Kremlin blames 'sharp maneuver' for crash while Pentagon calls intercept 'reckless'
Russia and the United States on Wednesday offered different accounts of the downing of a U.S. intelligence drone in the Black Sea, as the incident added to tensions between Moscow and Washington over the Ukraine crisis.
According to a Reuters report, the U.S. military MQ-9 Reaper surveillance drone crashed on Tuesday after being intercepted by Russian fighter jets. The Pentagon said one of the Russian Su-27 jets struck the propeller of the drone, making it inoperable, a claim denied by Moscow which blamed the drone's "sharp maneuver" for the crash and said its jets did not make contact.
The downing appeared to be the first time since the height of the Cold War that a U.S. aircraft was brought down after an encounter with a Russian warplane, The Associated Press commented.

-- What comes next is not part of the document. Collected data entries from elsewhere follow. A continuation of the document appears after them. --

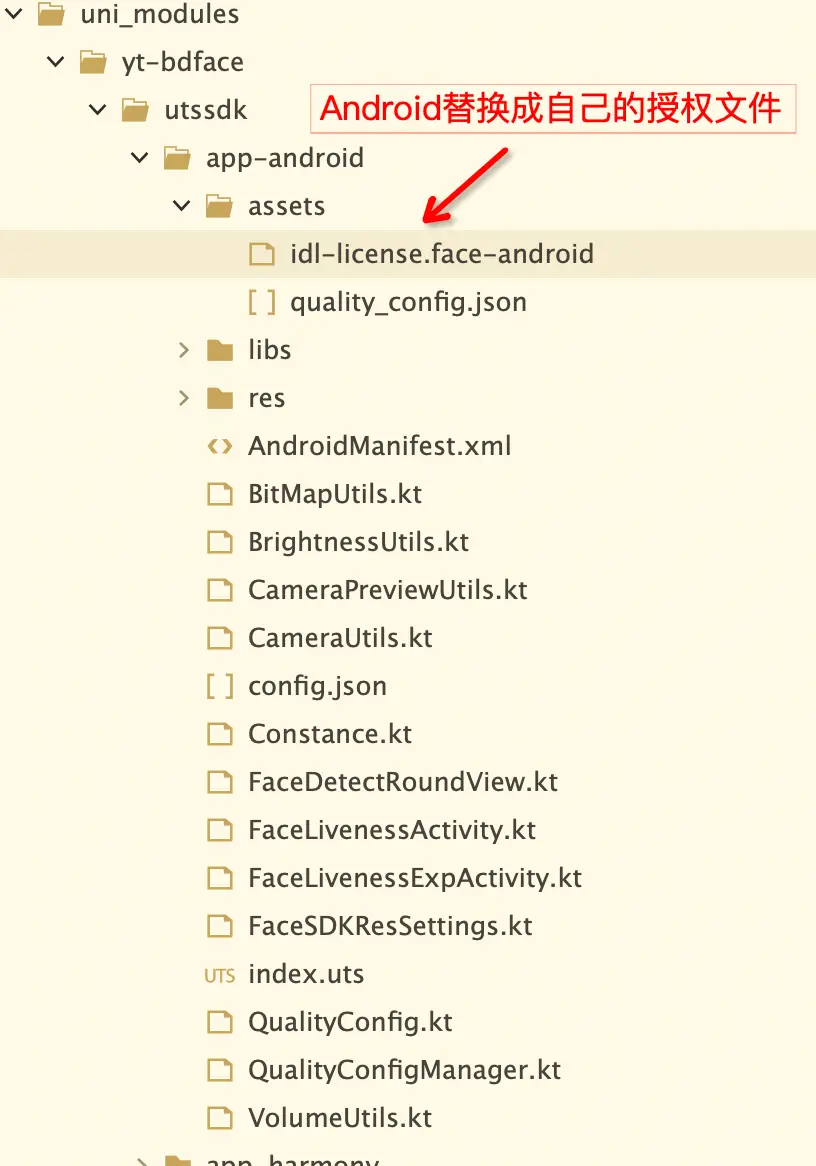816x1166 pixels.
Task: Click the res folder icon
Action: click(219, 398)
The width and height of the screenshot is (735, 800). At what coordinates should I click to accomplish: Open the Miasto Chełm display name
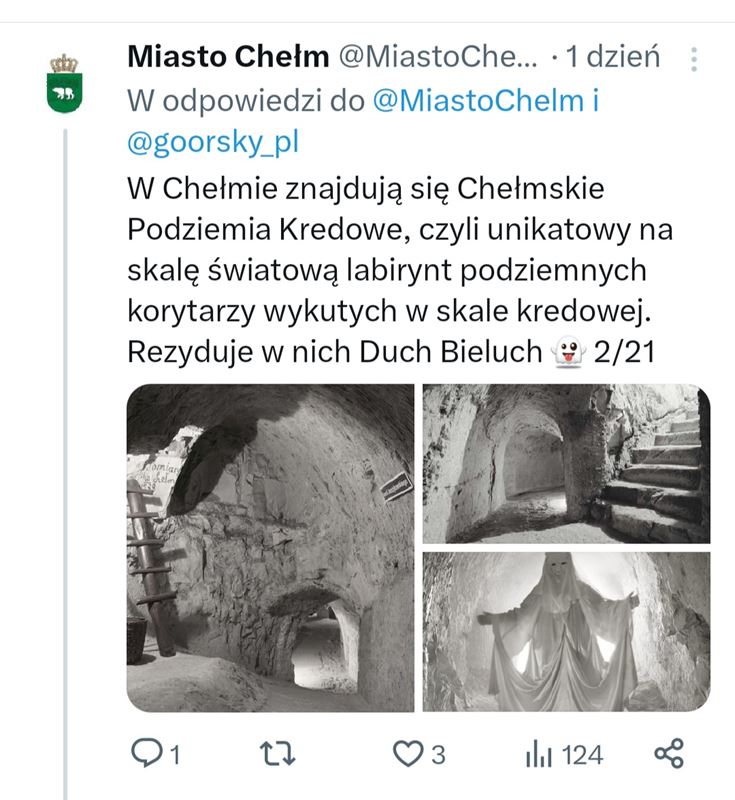228,57
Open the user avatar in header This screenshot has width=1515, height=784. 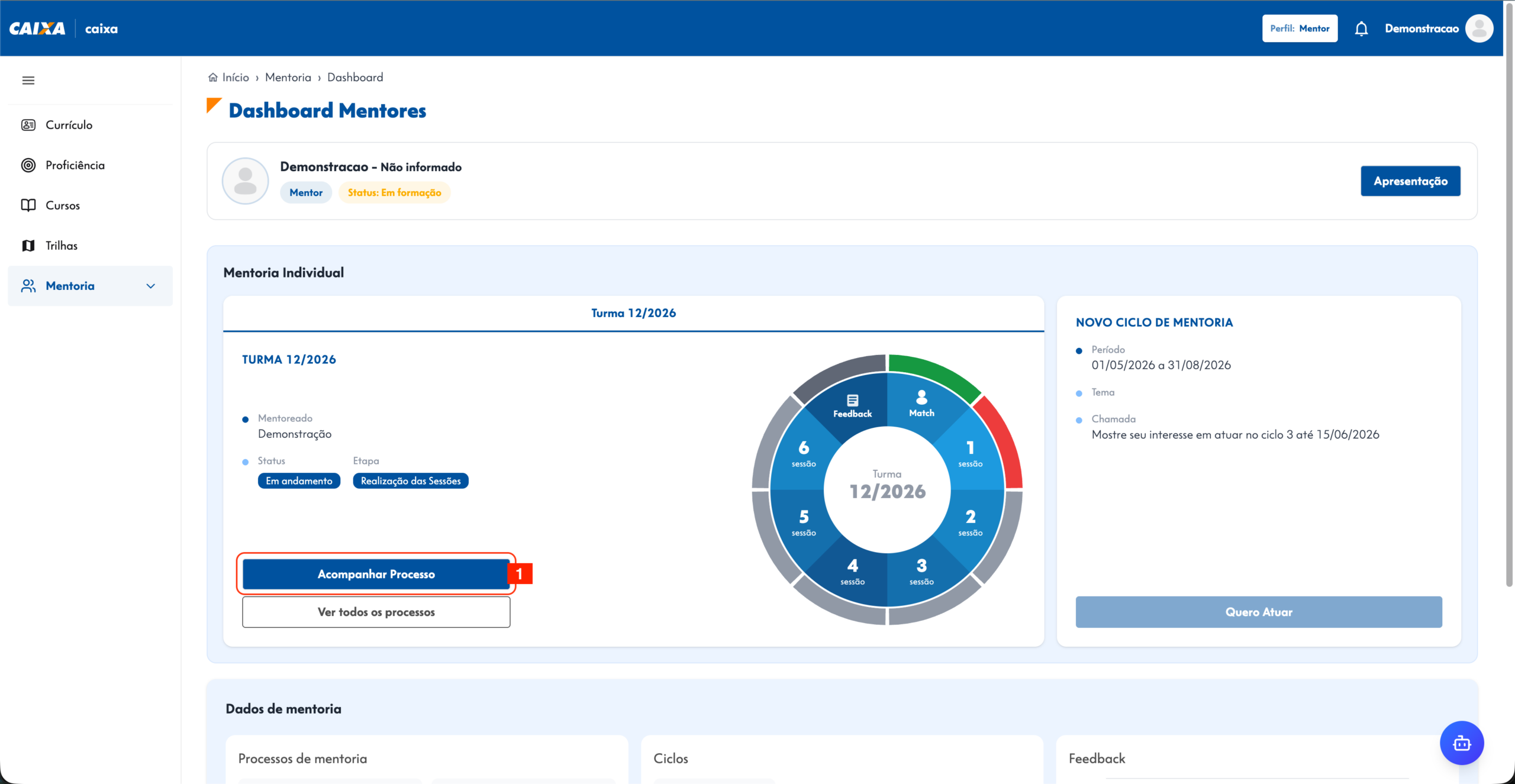[x=1479, y=28]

Kremlin spokesman Dmitry Peskov said on Wednesday that relations with the U.S. were "at their lowest point, in a very lamentable state", but Russia "has never refused constructive dialogue, and is not refusing now".
The Reaper, according to a statement by Russia's Defense Ministry on Tuesday, was flying over the Black Sea near the Crimean Peninsula and intruded in an area that was declared off limits by Russia as part of its special military operation in Ukraine, causing the military to scramble fighters to intercept it.
"As a result of a sharp maneuver, the MQ-9 drone went into unguided flight with a loss of altitude and crashed into the water," it said. "The Russian fighters didn't use their weapons, didn't come into contact with the unmanned aerial vehicle, and they safely returned to their base."
The statement insisted that Russian warplanes did not hit or cause the crash of the drone, which the Pentagon said was on a routine "intelligence, surveillance, reconnaissance" mission.
The MQ-9 includes a ground control station and satellite equipment and has a 20-meter wingspan. It can be armed with Hellfire missiles as well as laser-guided bombs and can fly for more than 1,770 kilometers, the U.S. Air Force said.
The Pentagon called the intercept "reckless and unprofessional". But spokesman Brigadier General Pat Ryder would not say whether it was armed. The U.S. had not recovered the crashed drone, U.S. Air Forces-Europe said in a statement, and neither had Russia, he said.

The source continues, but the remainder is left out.